Salaries For Transaction Lawyers In China Cooling Down

We’ve just received the latest Law innsight newsletter published by China based legal recruiters LawInn. And their lead article is actually pretty interesting considering…

There are more than a few lawyers and law firms looking east to maintain the revenue base they’ve been seeing personally over the past few years

Here’s the article in full

Legal salaries COOLING

http://www.lawinnsight.com/main.php?sid=20090401

Salaries for elite business transaction lawyers in China are cooling.  Survey results show the average 2008-2007 year-on-year lawyer salary inflation increased only 2% in 2008.  This represents a significant downturn from the 10% salary inflation in 2007 and 17.3% in 2006.

These numbers come from the recently published 2008 LawInn Legal Salary Survey & Review. ( they provide a link to the free part of the survey but we’ve been unable to access it – the servers are down .. try this url and see if you have any luck  http://new.lawinnsight.com/special/order2008suvery_m4.html ) The details show some winners and some losers.

Regional foreign firms in China—mostly headquartered in Australia, Hong Kong, European countries and Singapore—seem to be weathering the slowdown better than bigger foreign law firms.  The data indicate that these firms continued to raise salaries in 2008.  Data from lawyers employed in regional foreign firms—designated Group “B” foreign firms in the report—show these employers increased compensation an average of 12% year-on-year (y-o-y).

This increase contrasts sharply with the flat average change for lawyers employed in large foreign and PRC law firms.  Data from lawyers employed in Group “A” foreign firms—mostly from the US and UK—show a y-o-y change of +1%.  Data from lawyers employed in PRC law firms surveyed—large/boutique local firms servicing international clients—showed an average y-o-y change of only +0.7%.

Regional foreign firms in China may be gaining some economic advantage during the slowdown.  The practice mix of many of these firms includes a high proportion of general corporate and commercial work.  Much of this work continues during this economic slowdown.  Big M&A and FDI projects make up little of the work for these firms.  Financing constraints, declining business prospects and uncertainty are reducing significantly the big M&A and FDI projects handled by law firms in China.  Shortage of this deal flow particularly affects the large foreign firms.

In the 2007 survey we noted that the gap between compensation paid by regional foreign firms and compensation paid by top tier domestic firms was closing as local firms rapidly increased compensation.  It appeared that regional foreign firms in Group B were being squeezed in the competition to attract top talent.  Domestic firms were catching up fast and Group B firms were not able to follow large foreign firms offering ever higher compensation. (read VOICE in LawinnSight March 2008 edition)  Now, it appears large foreign firms in Group A may be squeezed.  As deal flow and revenue decline, managers of these firms must struggle to pay for high priced talent and high priced offices.

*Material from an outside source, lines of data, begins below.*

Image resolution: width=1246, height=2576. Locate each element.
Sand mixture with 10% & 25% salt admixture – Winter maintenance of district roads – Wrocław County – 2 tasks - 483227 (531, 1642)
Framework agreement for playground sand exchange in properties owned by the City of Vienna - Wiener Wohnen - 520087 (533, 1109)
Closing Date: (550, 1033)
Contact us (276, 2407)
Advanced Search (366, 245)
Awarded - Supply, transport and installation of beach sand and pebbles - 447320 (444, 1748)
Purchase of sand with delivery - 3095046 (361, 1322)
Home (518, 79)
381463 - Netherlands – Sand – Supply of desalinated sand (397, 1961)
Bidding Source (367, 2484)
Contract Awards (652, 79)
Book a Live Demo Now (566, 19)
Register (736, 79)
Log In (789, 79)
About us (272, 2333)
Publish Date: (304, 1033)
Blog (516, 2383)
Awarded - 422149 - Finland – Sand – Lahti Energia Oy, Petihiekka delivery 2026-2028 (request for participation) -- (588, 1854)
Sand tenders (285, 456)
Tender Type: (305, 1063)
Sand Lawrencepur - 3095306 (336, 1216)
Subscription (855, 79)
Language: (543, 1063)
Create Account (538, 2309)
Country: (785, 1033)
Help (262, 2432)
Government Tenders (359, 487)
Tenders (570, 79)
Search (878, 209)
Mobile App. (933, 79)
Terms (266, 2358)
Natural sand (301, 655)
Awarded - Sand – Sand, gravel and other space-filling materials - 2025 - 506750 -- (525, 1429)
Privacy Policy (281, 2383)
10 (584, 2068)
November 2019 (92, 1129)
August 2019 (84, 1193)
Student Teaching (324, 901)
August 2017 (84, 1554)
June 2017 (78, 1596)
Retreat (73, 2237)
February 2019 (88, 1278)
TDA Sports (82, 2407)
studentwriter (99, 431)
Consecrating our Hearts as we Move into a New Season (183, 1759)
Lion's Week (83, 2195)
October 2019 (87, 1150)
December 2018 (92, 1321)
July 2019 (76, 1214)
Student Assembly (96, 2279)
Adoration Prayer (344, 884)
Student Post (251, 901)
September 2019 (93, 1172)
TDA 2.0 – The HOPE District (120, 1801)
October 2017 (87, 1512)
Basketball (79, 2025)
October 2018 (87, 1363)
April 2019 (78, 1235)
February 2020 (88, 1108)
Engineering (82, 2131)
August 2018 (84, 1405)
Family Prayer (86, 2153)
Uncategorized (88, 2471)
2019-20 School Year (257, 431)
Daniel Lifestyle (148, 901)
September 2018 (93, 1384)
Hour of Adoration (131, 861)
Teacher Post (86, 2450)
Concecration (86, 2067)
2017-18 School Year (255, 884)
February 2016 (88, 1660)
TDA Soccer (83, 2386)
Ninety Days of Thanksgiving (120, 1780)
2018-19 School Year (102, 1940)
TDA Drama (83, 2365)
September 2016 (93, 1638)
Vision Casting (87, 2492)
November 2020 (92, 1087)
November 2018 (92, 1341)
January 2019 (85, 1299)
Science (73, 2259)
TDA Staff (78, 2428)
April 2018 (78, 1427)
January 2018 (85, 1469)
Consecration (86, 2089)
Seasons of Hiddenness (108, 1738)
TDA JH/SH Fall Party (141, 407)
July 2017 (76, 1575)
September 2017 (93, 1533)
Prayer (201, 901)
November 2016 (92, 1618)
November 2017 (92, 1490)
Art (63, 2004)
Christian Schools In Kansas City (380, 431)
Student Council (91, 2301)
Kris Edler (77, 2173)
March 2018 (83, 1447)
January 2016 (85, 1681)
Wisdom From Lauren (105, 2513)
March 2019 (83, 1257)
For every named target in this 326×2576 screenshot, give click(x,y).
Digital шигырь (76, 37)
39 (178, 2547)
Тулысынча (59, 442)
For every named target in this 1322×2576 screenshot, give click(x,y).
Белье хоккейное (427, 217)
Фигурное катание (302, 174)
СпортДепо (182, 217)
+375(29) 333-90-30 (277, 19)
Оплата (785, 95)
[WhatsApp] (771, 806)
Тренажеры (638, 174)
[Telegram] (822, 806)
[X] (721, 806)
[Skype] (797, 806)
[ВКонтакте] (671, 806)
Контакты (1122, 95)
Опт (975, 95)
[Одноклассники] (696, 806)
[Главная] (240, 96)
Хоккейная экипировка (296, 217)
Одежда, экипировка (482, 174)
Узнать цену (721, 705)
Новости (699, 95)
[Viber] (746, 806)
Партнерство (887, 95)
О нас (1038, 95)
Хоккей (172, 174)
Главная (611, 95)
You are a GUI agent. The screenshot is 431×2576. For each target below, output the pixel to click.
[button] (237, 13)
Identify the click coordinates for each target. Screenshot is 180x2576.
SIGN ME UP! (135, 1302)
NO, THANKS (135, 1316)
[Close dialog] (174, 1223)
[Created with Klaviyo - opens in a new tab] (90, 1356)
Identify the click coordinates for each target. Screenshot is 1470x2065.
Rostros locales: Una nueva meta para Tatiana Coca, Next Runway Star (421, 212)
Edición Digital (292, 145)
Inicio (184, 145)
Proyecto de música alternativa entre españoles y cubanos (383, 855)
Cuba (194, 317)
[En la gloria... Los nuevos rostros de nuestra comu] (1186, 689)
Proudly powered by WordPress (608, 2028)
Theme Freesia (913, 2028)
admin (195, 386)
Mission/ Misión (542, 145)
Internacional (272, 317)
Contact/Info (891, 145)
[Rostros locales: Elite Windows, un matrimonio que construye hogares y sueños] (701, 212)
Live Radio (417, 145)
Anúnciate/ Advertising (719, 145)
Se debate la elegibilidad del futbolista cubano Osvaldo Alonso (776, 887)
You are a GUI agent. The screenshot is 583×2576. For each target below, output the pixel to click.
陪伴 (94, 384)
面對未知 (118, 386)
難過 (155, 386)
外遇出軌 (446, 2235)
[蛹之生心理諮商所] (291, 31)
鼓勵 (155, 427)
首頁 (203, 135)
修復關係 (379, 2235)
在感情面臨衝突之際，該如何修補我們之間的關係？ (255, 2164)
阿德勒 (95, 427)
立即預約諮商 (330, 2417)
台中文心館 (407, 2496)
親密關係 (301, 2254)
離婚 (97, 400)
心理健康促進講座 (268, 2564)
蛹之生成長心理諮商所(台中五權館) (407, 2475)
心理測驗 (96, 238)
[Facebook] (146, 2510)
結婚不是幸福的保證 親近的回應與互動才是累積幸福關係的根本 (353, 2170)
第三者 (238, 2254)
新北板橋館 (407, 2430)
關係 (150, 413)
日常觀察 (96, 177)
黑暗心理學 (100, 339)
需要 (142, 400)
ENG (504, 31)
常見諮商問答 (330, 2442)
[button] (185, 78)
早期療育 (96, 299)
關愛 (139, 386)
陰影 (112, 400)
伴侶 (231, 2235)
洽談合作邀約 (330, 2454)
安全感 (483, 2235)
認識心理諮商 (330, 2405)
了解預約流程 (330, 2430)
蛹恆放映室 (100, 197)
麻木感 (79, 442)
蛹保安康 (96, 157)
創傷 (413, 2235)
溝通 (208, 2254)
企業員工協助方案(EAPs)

The 2008 data indicate that average y-o-y annual compensation for lawyers working in-house for MNCs declined about 6%.  A decline for this group is not a surprise.  Many MNCs began reducing budgets more promptly than law firms as the sub-prime mortgage problem in the US in 2007 developed into the financial crisis and economic slowdown in 2008.  A critical question:  does this decline in lawyer compensation at MNCs indicate a trend that law firms will follow in 2009?